Montbars fixa un regard étincelant sur le moine, si calme devant lui, puis au bout d’un instant, se frappant le front avec colère :

— Je suis foui s’écria-t-il, que m’importe ce nom, ne le sais-je pas déjà ? Écoutez, mon père, pardonnez-moi ce que je vous ai dit, la colère m’aveuglait : libre vous êtes venu dans cette île, libre vous en sortirez ; à mon tour, je vous le jure, et pas plus que vous je n’ai coutume de fausser les serments que je fais, quels qu’ils soient.

— Je le sais, mon frère, je n’ai pas à vous pardonner, je vois que la douleur vous a égaré et je vous plains, car Dieu m’a choisi pour vous imposer, j’en ai le pressentiment, une grande infortune.

— Oui, vous dites vrai ; cette femme, je ne la cherchais pas, j’essayais de l’oublier, c’est elle qui, de son plein gré, se remet sur ma route ; c’est bien, Dieu jugera entre elle et moi ; elle exige que j’aille la trouver, eh bien ! soit, j’irai ! mais qu’elle n’accuse qu’elle seule des conséquences terribles de notre entrevue.
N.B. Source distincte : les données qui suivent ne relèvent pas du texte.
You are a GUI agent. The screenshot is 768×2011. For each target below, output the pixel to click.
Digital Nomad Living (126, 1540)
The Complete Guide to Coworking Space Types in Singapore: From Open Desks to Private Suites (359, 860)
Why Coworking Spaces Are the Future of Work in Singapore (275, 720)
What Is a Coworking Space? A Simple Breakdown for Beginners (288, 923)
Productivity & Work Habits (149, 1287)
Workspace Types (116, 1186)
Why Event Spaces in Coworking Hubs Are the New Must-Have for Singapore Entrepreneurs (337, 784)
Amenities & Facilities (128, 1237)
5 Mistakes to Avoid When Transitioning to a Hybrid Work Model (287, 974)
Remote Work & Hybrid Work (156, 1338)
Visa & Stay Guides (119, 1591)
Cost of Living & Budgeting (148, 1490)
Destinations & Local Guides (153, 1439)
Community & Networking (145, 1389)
Cependant je consens à lui laisser encore une voie de salut : lorsque vous serez retourné près d’elle, engagez-la à ne pas tenter davantage de me voir. Vous voyez que j’ai encore pour elle au fond du cœur un reste de pitié malgré tout ce qu’elle m’a fait souffrir ; mais si malgré vos prières elle persiste à se rencontrer avec moi, alors que sa volonté soit faite : je me rendrai au rendez-vous qu’elle m’assignera.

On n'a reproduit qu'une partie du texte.